Technology is not inherently evil. However, dependency upon it and authoritarian control over it can certainly be seen as either ignorant or evil.
When one considers the desire of the Powers that Shouldn’t Be to be omniscient, omnipresent, and omnipotent, it doesn’t take long to arrive at the conclusion that the freedom garnered by such wonderful inventions as the internet is very much a double edged sword. We have electronic fingerprints. We are monitored at every site. If we wish to not be monitored, we are “suspect” for being unlike the herd they would have us be. I guess it raises your position in the herd managing system for culling.
For myself, I will continue to be a criminal because I will continue to think unregulated thoughts. I will continue to try to “interface” with people in the real world about real topics. I will continue to be nonplussed by celebrities latest dalliances or legal kerfuffles.
If they turn off the cell phone, the internet, the cars, the lights, the amusement, so be it.
The revolution will not be televised.
And it won’t be tweeted, either:
Court mulls revealing secret government plan to cut cell phone service
Feds: SOP 303 mobile-phone kill-switch policy would endanger public if disclosed.

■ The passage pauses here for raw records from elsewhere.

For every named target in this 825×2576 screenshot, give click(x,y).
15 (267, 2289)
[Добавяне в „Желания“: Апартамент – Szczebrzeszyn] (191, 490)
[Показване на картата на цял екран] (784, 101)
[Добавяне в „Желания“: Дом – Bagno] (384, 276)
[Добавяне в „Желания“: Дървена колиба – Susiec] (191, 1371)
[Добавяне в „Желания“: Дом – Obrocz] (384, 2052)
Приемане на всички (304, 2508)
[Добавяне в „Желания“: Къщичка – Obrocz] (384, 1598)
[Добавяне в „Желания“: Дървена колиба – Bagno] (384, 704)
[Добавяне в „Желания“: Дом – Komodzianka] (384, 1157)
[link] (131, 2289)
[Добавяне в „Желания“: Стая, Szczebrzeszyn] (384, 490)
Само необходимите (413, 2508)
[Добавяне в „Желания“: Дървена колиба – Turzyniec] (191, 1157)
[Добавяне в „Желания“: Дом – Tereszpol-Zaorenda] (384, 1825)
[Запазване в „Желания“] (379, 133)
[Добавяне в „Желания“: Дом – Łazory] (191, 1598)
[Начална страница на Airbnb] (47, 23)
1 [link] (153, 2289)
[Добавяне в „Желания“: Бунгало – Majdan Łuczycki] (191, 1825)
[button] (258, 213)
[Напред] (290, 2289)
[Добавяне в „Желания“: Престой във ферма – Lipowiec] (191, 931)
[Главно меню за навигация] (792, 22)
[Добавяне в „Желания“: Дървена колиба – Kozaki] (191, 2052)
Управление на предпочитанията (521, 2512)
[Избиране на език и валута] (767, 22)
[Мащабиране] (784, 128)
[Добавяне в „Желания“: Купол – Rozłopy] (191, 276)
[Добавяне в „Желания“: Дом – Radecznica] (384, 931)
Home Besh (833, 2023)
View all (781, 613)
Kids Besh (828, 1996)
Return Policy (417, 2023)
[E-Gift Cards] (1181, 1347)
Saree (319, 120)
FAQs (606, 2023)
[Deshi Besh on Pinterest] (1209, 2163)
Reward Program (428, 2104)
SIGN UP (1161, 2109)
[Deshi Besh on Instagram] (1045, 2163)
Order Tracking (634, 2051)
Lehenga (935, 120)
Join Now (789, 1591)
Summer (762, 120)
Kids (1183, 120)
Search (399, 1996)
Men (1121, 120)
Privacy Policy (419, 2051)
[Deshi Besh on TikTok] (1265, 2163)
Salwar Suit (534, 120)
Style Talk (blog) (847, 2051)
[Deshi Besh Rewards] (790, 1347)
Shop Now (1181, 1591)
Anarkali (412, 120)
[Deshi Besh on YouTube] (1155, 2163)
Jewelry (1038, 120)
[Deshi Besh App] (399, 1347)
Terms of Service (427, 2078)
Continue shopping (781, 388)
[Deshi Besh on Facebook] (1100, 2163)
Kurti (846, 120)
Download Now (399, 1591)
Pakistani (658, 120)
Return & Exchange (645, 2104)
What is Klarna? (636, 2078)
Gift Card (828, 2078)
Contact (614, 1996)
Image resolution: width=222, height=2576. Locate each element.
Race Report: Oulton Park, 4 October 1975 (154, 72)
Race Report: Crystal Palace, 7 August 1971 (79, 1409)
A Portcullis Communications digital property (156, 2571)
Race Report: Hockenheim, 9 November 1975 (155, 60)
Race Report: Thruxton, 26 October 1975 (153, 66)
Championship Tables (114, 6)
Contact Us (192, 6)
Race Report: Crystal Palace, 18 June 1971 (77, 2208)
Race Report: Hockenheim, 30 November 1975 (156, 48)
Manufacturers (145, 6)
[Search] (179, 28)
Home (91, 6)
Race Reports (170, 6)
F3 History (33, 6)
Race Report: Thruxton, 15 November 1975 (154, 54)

A federal appeals court is asking the Obama administration to explain why the government should be allowed to keep secret its plan to shutter mobile phone service during “critical emergencies.”
The Department of Homeland Security came up with the plan—known as Standing Operating Procedure 303—after cellular phones were used to detonate explosives targeting a London public transportation system.
SOP 303 is a powerful tool in the digital age, and it spells out a “unified voluntary process for the orderly shut-down and restoration of wireless services during critical emergencies such as the threat of radio-activated improvised explosive devices.”
The US Court of Appeals for the District of Columbia Circuit in Februarysided (PDF) with the government and ruled that the policy did not need to be disclosed under a Freedom of Information Act request from the Electronic Privacy Information Center. The court agreed with the government’s citation of a FOIA exemption that precludes disclosure if doing so “could reasonably be expected to endanger the life or physical safety of any individual.”
EPIC asked the court to revisit its ruling, arguing that the decision, “if left in place, would create an untethered ‘national security’ exemption’” in FOIA law. On Friday, the court ordered (PDF) the government to respond—a move that suggests the appellate court might rehear the case.
EPIC originally asked for the document in 2011 in the wake of the shut down of mobile phone service in the San Francisco Bay Area subway system during a protest. The government withheld the information, EPIC sued and won, but the government then appealed and prevailed.
In its petition for rehearing, EPIC argued that the appellate court’s decision “created a catch-all provision that would allow federal agencies to routinely withhold records subject to disclosure where the agency merely asserts a speculative security risk.”
Under the direction of the so-called National Security Telecommunications Advisory Committee, SOP 303 allows for the shutting down of wireless networks “within a localized area, such as a tunnel or bridge, and within an entiremetropolitan area.”
There have been no publicly disclosed instances when SOP 303 has been invoked, but the telecoms have agreed to shutter service when SOP 303 is invoked.
Local governments, however, have the power to shutter wireless service regardless of SOP 303.
The last known time mobile phone service was cut by a government agency was the San Francisco example from 2011. That’s when the Bay Area Rapid Transit System took heat for disabling service to quell a protest in four downtown San Francisco stations. The three-hour outage was done after BART cut service without the assistance of the telcos.
In the aftermath, BART produced a new policy that said service could only be cut off when “there is strong evidence of imminent unlawful activity that threatens the safety of district passengers, employees, and other members of the public.”
http://truthfarmer.com/2015/04/07/transparency-heck-no-shutting-down-cell-phones-is-for-your-safety/
“If they turn off the cell phone, the internet, the cars, the lights, the amusement, so be it.”
Internet would hurt the most.
“The Department of Homeland Security came up with the plan—known as Standing Operating Procedure 303—after cellular phones were used to detonate explosives targeting a London public transportation system.”
Yep and they’re the ones who created that cell phone detonation device and are now punishing the people for cell phone use because of that device that they created. Typical. So now any person with a cell phone is a potential terrorist? Better update that terrorist profile again, DHS. 😉 I guess that would mean everyone with a cell phone in this country (which would be well over 90% of the population) is a terrorist. So I guess those “SMART” phones that they are so hell-bent on selling to everyone aren’t so “smart” to have after all. Maybe we should ban SMART phones and everything SMART? Oh no, no, we can’t do that. It would hurt the corporate government’s profits and then we wouldn’t be able to spy on people. But that’s OK, we’ll still sell them and call the people who are using them, terrorists by default. Makes perfect Communist sense.